> **Text extract**:

# # # # #

Hello everyone, I have been a long time lurker and finally decided to make an account. I am a very novice photographer. I would say the avenues I have enjoyed so far are landscape photos, family pictures, and sports photos.
Now my question is for redoing what I would maybe consider a botched attempt at getting new business head shots done. I wanted some outdoor photos just from the chest up. I ended up with a lot of photos that had little to no bokeh and a lot of exposure problems the background and myself.
The equipment I have available currently is my Canon SL1, 50mm 1.8II, 18-55STM, 75-300III, and a SunPak tripod. I am editing with Lightroom 5.
I am hoping to redo these photos this week on my own and plan on using my 50mm lens on a tripod so that my assistant (girlfriend) can operate a reflector if one is needed. I am going to be doing these most likely early in the morning because my understanding is that is the best time to use natural light.
I am hoping for some tips and trips or maybe even some links to videos on what I should be prepared with on the day of. I have been watching some videos of using a flash during the day, so if thats the case I would most likely make a DIY diffuser for my pop-up flash.
Also, I noticed most of the photos he sent me were shot in aperture F8 when I imported them into Lightroom. It's my understanding I should be using 2.2-5.6 on a lens like my own to get good sharpness. Can anyone advise on that? I plan to shoot in Aperture Priority mode.
Thank you in advance!
"Now my question is for redoing what I would maybe consider a botched attempt at getting new business head shots done. I wanted some outdoor photos just from the chest up. I ended up with a lot of photos that had little to no bokeh and a lot of exposure problems the background and myself.
The equipment I have available currently is my Canon SL1, 50mm 1.8II, 18-55STM, 75-300III, and a SunPak tripod."
Why not try this yourself? Unless you're paying your assistant the hourly wage of a professional photographer, what's to lose?
It's not like you're asking how to repaint a 150 year old three story house all by yourself. That would be completely foolish. (Believe me, I know.)
The main issue with a head shot done outside is the variability of the light source(s).
Yes, the "Golden Hour" is typically a good choice for any photography since you will have a rather low angle to the sunlight which naturally provides some dimension to any object you photograph. Light and shadow are the photographer's main tools and the Golden Hour hones them to a fine edge.

# # # # #

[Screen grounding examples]
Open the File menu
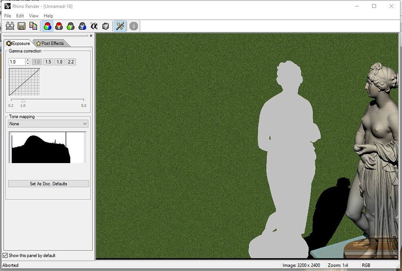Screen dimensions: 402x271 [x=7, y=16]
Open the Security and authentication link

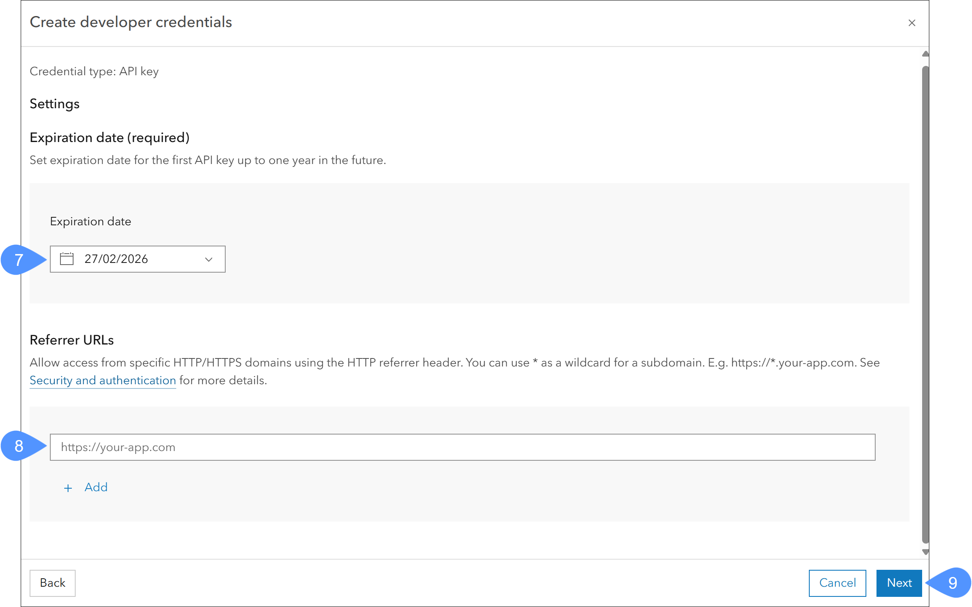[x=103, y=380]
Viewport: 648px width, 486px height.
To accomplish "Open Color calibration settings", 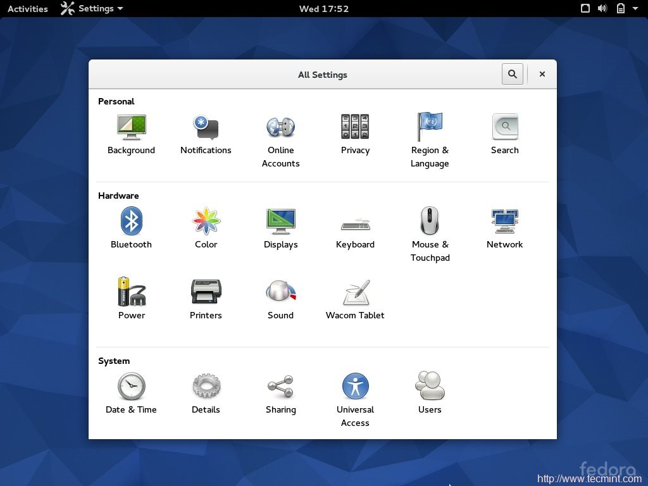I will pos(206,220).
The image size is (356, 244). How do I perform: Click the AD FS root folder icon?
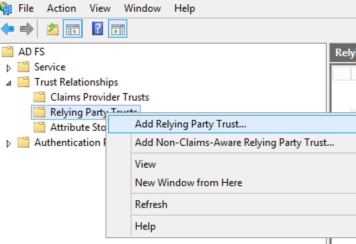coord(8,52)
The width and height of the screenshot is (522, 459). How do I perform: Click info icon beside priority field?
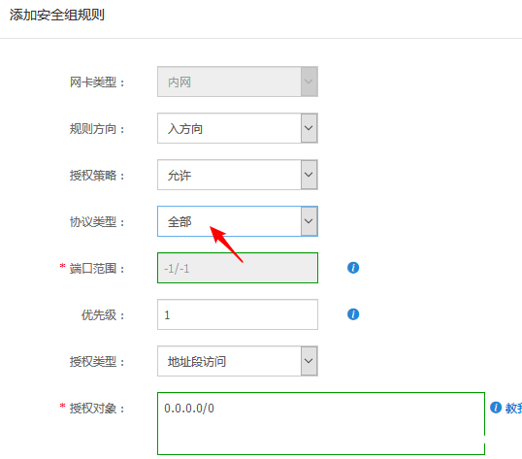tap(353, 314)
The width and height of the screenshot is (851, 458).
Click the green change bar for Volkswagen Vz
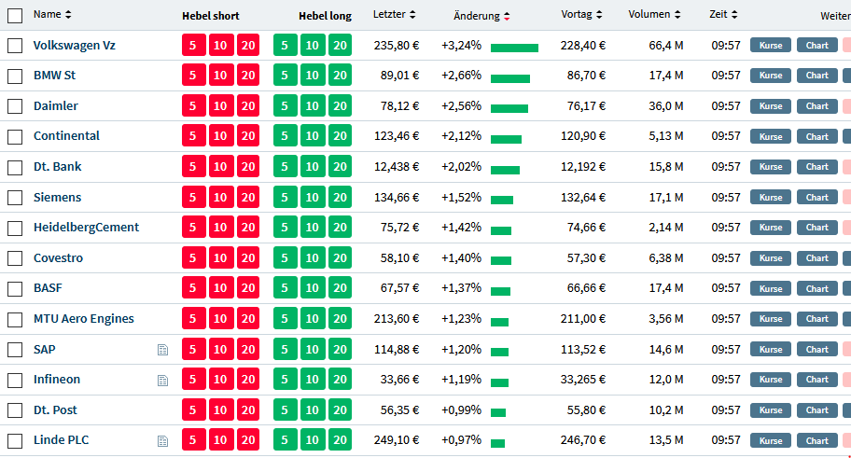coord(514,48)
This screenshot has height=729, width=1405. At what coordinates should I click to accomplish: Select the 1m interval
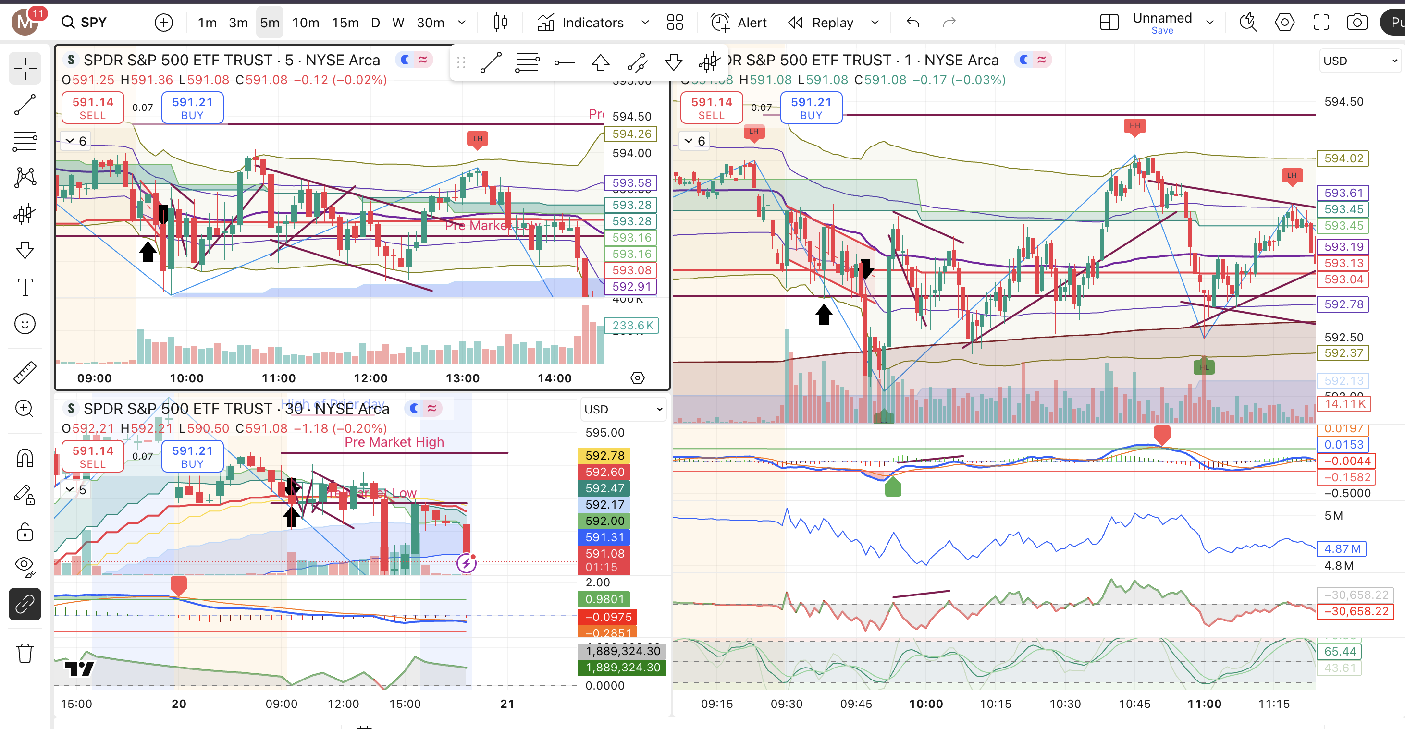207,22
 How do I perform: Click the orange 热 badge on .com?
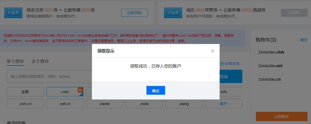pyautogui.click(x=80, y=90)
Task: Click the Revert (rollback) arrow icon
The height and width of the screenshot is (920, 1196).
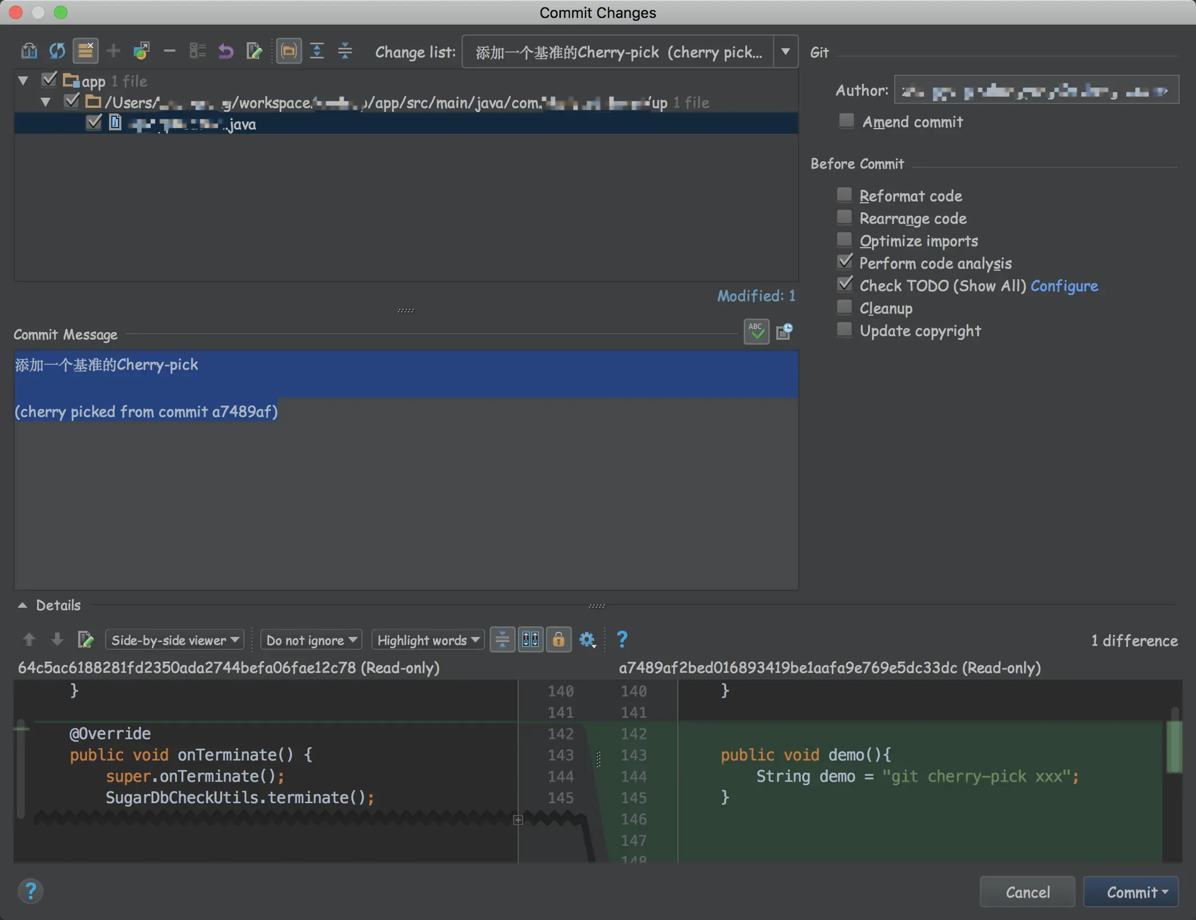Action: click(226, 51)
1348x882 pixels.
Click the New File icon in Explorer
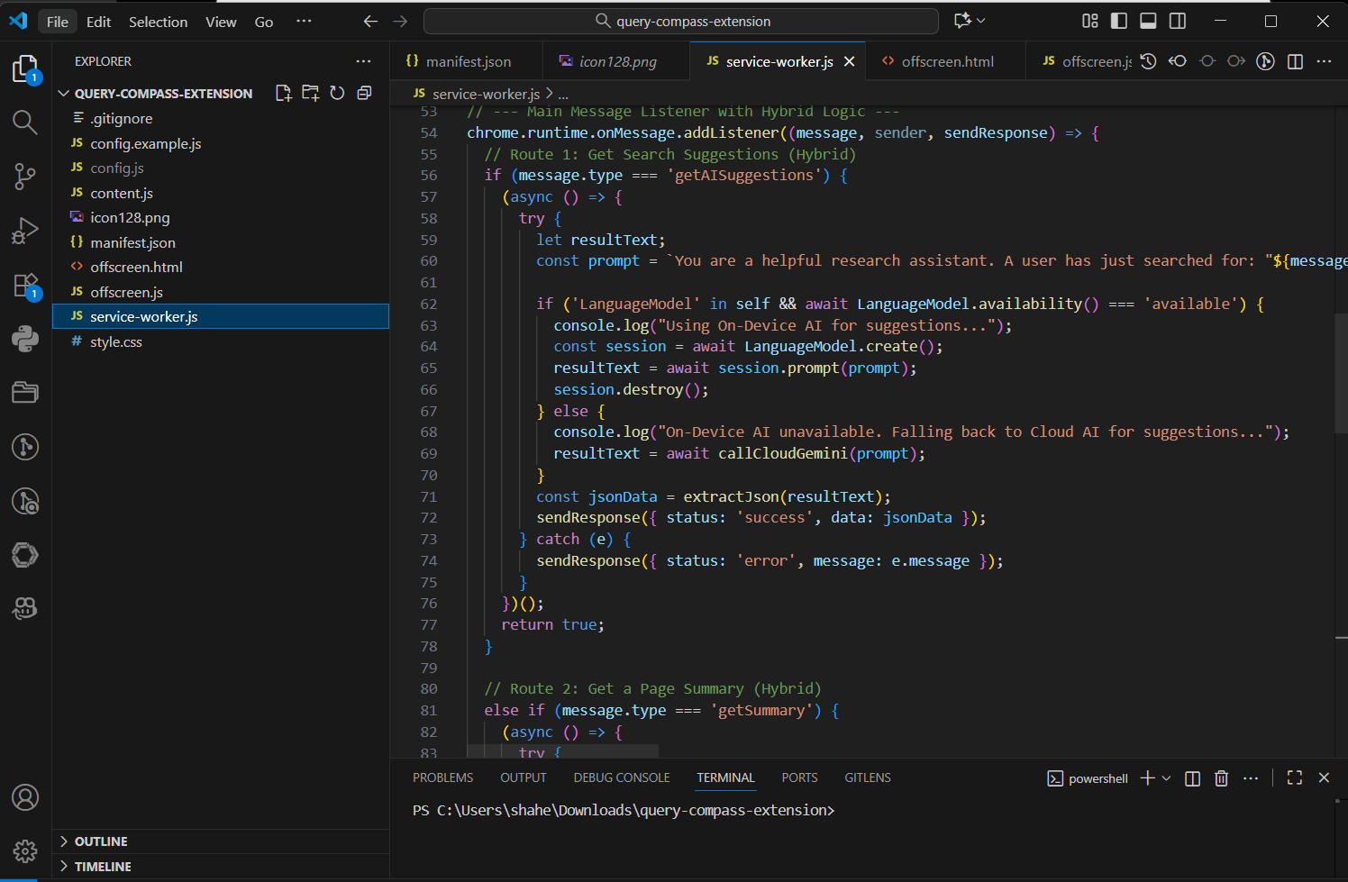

# # # # #

> **Problems and tasks**:
**A)** Using the head shot discussion, decide whether each statement agrees with the text, answering yes or no and quoting the deciding words: (i) the poster intends to mount the 50mm lens on a tripod; (ii) the poster edits with Lightroom 6; (iii) the poster intends to shoot in Manual mode.
**B)** Resume the head shot discussion, carrying on from the sentence that ends "hones them to a fine edge."

> **Responses for each task**:
**A)**
(i) Yes: "plan on using my 50mm lens on a tripod"
(ii) No: "I am editing with Lightroom 5."
(iii) No: "I plan to shoot in Aperture Priority mode."

**B)**
Though, you also must realize the available light at this time of day changes quite rapidly and may not remain consistent from one shot to the next depending on how rapidly you can work. Certainly, day to day consistency at this time of year may be unpredictable.
As a photographer, you would always prefer to minimize variables where ever and whenever possible. Studio lighting is consistent and predictable. Therefore, it is those values which make studio portraiture more favorable to good results.
External lighting for either studio or outdoor use need not be expensive to buy and can even be rented for a single use.
You need to do some basic homework on portrait style photography and, if you decide to shoot outdoors, on portraits done with the use of natural light.
Here are two tutorials on portraits;
Butterfly
Introduction to Portrait Lighting
Both deal with fixed position, studio lighting though the effects of several styles can be simulated with natural light and minimal accessories.
First, decide which style you prefer and then determine whether it can be accomplished with outdoor light and, say, a reflector. If not, what can you do? You can select a different style, you can add more light sources or you can go to studio lighting.
Keep in mind when making this decision, your lighting angles change rapidly during the Golden Hour and you might easily run out of preferred light in a short while if you depend solely on natural light and a reflector alone.
Light shade and slightly overcast days are also good choices for outdoor portraits.
outdoor portrait photography - Google Search
In most cases, you'll need supplemental light sources and a fairly good understanding of how to meter the exterior scenes for best results.
Until you decide which style of portrait and which type of supplemental light source you prefer; built in flash, external flash, off camera flash, one light source vs two light sources, stand-mounted with a reflector, etc. we cannot provide anything more specific regarding set up.
Read the tutorials, they should give fairly good guidance.
And don't think you can do this in one try. Go out in advance with your camera and some subject you can use to stand in for yourself and practice before you count on getting a shot.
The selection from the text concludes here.